By leaving each venue to, in effect, devise their own policy on COVID-related precautions such as masks or COVID passes, consumers face the confusion of having to adopt a different approach to enter different premises during the course of, say, a shopping spree or night out. Depending on how the venues police such precautions, such confusion leads to frustration and then can quickly escalate to confrontation, including abuse or assault.

By way of examples, last month’s Home Affairs Select Committee Report ‘Violence and abuse towards retail workers’ highlighted how the rise in assaults against retail workers over the past five years had been heightened during the pandemic, with an 80% rise in serious assaults and abuse against staff in the banking sector reported in the 12 months up to March 2021 compared to the previous year. Wickes reported an 84% increase in incidents in 2020 and the Co-operative group reported a 76% rise of incidents of anti-social behaviour. The trend was upwards even prior to the pandemic - the British Retail Consortium was already reporting a 7% rise in incidents of violence and abuse in the year prior to March 2020.

As venue operators decide how to balance this risk of violence with the precautions required to provide consumer confidence, operators and employers are likely to have to consider more than ever to what extent staff should intervene to ensure compliance with any entry conditions, and whether dispute resolution/abatement training should now be offered as part of the standard training offering to staff.
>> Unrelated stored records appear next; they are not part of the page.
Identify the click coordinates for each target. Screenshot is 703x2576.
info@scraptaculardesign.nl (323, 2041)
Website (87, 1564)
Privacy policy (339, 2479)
The risk of this unravelling in England, in the form of a slow motion car crash over the next six to eight weeks is in our view very real. There are alternatives – most mooted by the Tony Blair Foundation which include the introduction of COVID-19 passports (primarily to increase vaccine uptake amongst the younger population) and the restoration of compulsory mask wearing in public places. We recognise that these may not be welcomed by a minority, championing civil liberties and the right of individual determination.

However important these rights may seem to the fabric of our society, there are two persuasive points to be made:

Firstly, whilst vaccination does appear to break the link with the number requiring hospital treatment, there is no convincing evidence to suggest this has a similar impact on those developing Long COVID. The REACT survey [24 June 2021] pointed to two million of the UK adult population having Long COVID in February 2021. That on its own, is and will continue to impose an enormous financial and healthcare burden on the country for years to come. The additional impact of current and rapidly rising rates of infection risks increasing the Long COVID burden to unsustainable levels.

The second argument is more prosaic. The same YouGov poll revealed more than 50 % of the population currently feel “uncomfortable’’ about visiting a party with lots of people and 48 % “unhappy’’ about visiting a theatre.

The inconsistent and contradictory messaging of the English Government risks denting public confidence even further. We may end with a society which in theory is “fully open” for business, but with a population too fearful to take part.